Institute of Public Affairs (IPA): Misinformation Laws an Assault Upon Free Speech, By James Reed

Many journalists at this blog have covered the issue of the extreme threat posed by the Albo government's Communications Legislation Amendment (Combatting Misinformation and Disinformation) Act 2024. The Institute of Public Affairs has also made similar criticisms, which are concisely summarised in the extract below. While this is not new material or objections to us, it is in agreement with criticism we have made, and so support is interesting to refer to. All freedom movement people are in agreement that this legislation is a terrible assault upon free speech. Another extract of an article is quoted at the blog today from Zerohedge.com, giving the same view from an American freedom perspective is given.

Australia has fallen into dark times, as the liberal democratic traditions that founded the nation, are slowly being dismantled in favour of the New World Order of global governance.

https://ipa.org.au/publications-ipa/media-releases/revised-misinformation-laws-amp-up-assault-on-free-speech

"Misinformation legislation introduced into federal parliament today represents a chilling assault on every Australian's right to free speech. The new Bill broadens provisions to censor speech, which even the government's fatally flawed first draft did not include," said John Storey, Director of Law and Policy at the Institute of Public Affairs.

The revised Communications Legislation Amendment (Combatting Misinformation and Disinformation) Bill 2024 grants the Australian Communications and Media Authority (ACMA) enormous power to fine social media companies if they are found to have failed to properly censor 'misinformation' and 'disinformation'. The new Bill contains three fundamental flaws:

A revised definition of 'misinformation' to mean content that is 'verifiable as false, misleading or deceptive' would create legal powers for politically biased fact-checkers to determine what is true and false (Clauses 13(1) and 13(2)).

It creates an unelected and unaccountable star chamber bureaucracy with the power to launch investigations and hearings to ensure compliance with censorship guidelines that can target mainstream Australians (Schedule 2, Clause 2).

A new definition of 'serious harm' is even broader than the first bill and can potentially capture any difference of opinion (Clause 14).

"The government's proposed 'misinformation' and 'disinformation' laws are the single biggest attack on freedom of speech in Australia's peacetime history, and have no place in a liberal democracy such as Australia," said Mr Storey.

"The big tech companies will become the censorship and enforcement arm of the federal government to shut down debate and speech that it disagrees with."

"Under these laws even the truth will be no defence. If a citizen were to disseminate information which was factually true, but ACMA or a fact checker labelled it 'misleading' or 'deceptive' because it 'lacked context', then that information would fall within the scope of these laws," said Mr Storey.

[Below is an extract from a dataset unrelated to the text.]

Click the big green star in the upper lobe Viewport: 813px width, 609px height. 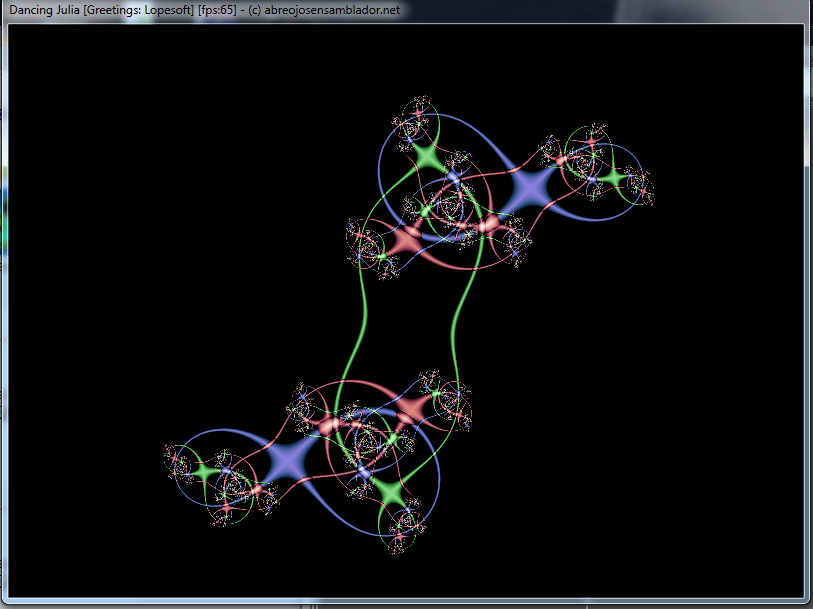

The revised legislation has not taken into account the deep concern of many mainstream Australians who can now be targeted by an unelected and unaccountable bureaucracy for prosecution for simply stating genuinely held opinions online.

"The federal government has not listened to the concerns about free speech raised by mainstream Australians. Instead, they are pandering to its political base by actually broadening the censorship powers of ACMA, such as introducing by stealth a change to the definition of 'harm' to include 'vilification'," said Mr Storey.

Previous research by the Institute of Public Affairs found that fact-checking organisations were systematically biased and targeted the 'No' campaign in the Voice to Parliament referendum. That research found

So-called 'fact-checkers' published 187 fact checking articles related to the Voice – 170 of these assessments, or 91%, targeted claims of those who supported the No case.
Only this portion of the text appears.